His grandfather bought him a banjo when he entered high school, which was the source of some ribbing from his big-city classmates. However, his playing was impressive enough that they decided he was cool after all.
After graduating, he went to Boston, playing in and recording with the group “Tasty Licks.” After that group broke up, he was a street musician in Boston, then went to Lexington, KY, where he joined the group “Spectrum.” In 1981, he was invited to join the progressive bluegrass band “New Grass Revival,” and over the next nine years he toured nationally and internationally with the group, recording albums both with them and solo. Towards the end of his New Grass period, he met Levy at the Winnipeg Folk Festival, and they soon joined with the Wooten brothers to form the Flectones, recording for Warner Brothers in Nashville. WB called the unique sound of the group blu-bop, and they were on their way…
Fleck has also branched out into classical music (he is named after the classical musician Béla Bartok, not the vampire actor) and most recently world music (during this sabbatical year from the Flectones, as discussed on the website). Flecks’ total Grammy count is 8 Grammys won, and 20 nominations. He has been nominated in more different categories than anyone in Grammy history. A feature article on the Flectones appeared in USA Today in 1994. It’s an interesting look into the life of a musician on the road, and the economic and logistics of the music business today; worth reading even if you hate the banjo.
* * * * * * * * * * * *
Following on our discussion of bossa nova from a week ago, one of the artists I mentioned needing to discuss was Stan Getz.

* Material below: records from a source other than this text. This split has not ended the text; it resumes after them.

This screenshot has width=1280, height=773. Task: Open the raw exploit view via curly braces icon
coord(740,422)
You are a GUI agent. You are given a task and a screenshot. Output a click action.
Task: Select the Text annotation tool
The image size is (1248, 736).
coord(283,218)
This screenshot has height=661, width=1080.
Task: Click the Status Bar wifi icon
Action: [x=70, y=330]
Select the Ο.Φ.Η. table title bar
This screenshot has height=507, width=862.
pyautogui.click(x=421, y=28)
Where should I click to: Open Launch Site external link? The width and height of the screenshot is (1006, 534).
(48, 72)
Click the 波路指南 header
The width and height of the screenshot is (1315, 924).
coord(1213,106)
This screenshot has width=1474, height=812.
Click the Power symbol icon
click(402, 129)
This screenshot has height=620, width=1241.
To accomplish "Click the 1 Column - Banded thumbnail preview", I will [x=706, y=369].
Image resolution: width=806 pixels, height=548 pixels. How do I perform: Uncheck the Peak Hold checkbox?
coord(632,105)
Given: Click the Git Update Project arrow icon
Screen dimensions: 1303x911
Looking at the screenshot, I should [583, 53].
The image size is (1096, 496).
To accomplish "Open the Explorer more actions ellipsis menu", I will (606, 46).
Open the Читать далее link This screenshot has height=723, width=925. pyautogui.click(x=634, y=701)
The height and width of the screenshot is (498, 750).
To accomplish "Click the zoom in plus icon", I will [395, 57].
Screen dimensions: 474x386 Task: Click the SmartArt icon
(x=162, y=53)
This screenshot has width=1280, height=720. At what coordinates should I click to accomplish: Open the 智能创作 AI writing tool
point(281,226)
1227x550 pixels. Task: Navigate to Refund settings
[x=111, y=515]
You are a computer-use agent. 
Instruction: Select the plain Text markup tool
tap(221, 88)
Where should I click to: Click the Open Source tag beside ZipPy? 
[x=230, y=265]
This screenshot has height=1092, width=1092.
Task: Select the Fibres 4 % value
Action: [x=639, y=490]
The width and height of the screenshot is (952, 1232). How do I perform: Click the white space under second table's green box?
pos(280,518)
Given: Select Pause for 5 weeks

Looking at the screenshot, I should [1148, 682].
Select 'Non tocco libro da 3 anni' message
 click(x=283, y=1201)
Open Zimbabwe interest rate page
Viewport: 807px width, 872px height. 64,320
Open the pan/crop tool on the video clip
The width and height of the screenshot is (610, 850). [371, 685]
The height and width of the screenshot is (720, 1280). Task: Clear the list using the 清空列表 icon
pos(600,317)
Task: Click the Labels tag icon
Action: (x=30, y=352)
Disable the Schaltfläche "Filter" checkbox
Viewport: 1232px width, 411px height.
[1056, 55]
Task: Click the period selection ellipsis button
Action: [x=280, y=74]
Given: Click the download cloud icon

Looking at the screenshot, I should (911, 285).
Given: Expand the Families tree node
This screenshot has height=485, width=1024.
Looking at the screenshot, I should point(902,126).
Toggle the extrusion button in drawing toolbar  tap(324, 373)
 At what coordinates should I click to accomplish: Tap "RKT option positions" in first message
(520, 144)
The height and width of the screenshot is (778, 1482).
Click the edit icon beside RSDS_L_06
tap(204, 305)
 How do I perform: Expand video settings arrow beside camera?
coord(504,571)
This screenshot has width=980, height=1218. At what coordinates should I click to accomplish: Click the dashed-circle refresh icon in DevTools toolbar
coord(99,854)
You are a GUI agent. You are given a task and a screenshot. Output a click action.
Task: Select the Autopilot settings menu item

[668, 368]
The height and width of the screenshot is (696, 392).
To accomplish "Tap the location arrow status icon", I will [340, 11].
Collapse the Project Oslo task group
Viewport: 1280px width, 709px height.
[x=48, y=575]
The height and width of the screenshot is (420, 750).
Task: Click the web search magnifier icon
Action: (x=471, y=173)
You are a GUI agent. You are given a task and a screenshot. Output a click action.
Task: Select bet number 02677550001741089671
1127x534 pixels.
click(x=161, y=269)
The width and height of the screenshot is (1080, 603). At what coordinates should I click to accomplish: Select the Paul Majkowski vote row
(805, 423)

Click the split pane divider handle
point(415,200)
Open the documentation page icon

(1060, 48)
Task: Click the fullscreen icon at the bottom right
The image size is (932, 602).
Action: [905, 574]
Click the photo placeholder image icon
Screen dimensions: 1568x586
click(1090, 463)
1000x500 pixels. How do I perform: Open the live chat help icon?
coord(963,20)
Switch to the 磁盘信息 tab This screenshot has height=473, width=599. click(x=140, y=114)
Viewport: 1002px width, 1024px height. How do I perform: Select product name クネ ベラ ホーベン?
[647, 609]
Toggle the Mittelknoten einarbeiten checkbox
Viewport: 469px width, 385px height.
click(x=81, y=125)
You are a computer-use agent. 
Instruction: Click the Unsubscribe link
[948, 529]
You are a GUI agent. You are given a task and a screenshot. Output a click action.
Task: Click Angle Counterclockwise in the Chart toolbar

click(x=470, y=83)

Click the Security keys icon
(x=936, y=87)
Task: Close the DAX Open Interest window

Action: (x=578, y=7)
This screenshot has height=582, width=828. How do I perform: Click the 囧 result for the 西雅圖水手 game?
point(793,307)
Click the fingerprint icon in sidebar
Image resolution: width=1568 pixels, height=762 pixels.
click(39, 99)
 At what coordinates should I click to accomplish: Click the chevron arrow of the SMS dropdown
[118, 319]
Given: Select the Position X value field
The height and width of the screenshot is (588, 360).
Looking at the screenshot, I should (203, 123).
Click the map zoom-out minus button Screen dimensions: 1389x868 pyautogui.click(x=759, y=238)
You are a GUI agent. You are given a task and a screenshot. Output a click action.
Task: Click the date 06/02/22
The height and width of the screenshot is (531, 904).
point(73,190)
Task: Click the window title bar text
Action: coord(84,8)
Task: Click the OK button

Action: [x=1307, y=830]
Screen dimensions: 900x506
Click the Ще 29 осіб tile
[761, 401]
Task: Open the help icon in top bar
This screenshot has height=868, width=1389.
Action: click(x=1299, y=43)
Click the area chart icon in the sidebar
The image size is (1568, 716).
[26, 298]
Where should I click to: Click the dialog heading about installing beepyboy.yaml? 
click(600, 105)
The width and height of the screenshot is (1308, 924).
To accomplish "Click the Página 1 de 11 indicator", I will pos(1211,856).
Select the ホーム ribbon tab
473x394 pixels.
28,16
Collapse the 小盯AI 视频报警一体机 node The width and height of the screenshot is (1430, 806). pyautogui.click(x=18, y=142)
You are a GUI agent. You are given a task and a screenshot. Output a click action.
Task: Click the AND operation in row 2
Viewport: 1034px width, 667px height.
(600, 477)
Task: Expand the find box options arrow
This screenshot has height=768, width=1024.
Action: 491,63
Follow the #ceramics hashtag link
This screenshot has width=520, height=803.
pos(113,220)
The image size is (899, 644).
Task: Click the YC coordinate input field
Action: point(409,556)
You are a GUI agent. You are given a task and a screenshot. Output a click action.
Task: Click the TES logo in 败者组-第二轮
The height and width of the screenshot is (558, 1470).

“Let’s face it. We [tenor saxophonists] would all play like him, if we could.” – John Coltrane on Stan Getz
Getz was born in Philadelphia on Feb. 2, 1927, and raised in New York City. He played a number of instruments before his father bought him his first saxophone at the age of 13. Between 1943 and 1949, starting at the age of 16, he played with various well-known big bands of the era (Jack Teagarden, 1943; Stan Kenton, 1944; Jimmy Dorsey, 1945; Benny Goodman, 1945-6; Woody Herman, 1947-9). He became known as a soloist while playing with Herman, and from 1950 on would primarily lead his own groups.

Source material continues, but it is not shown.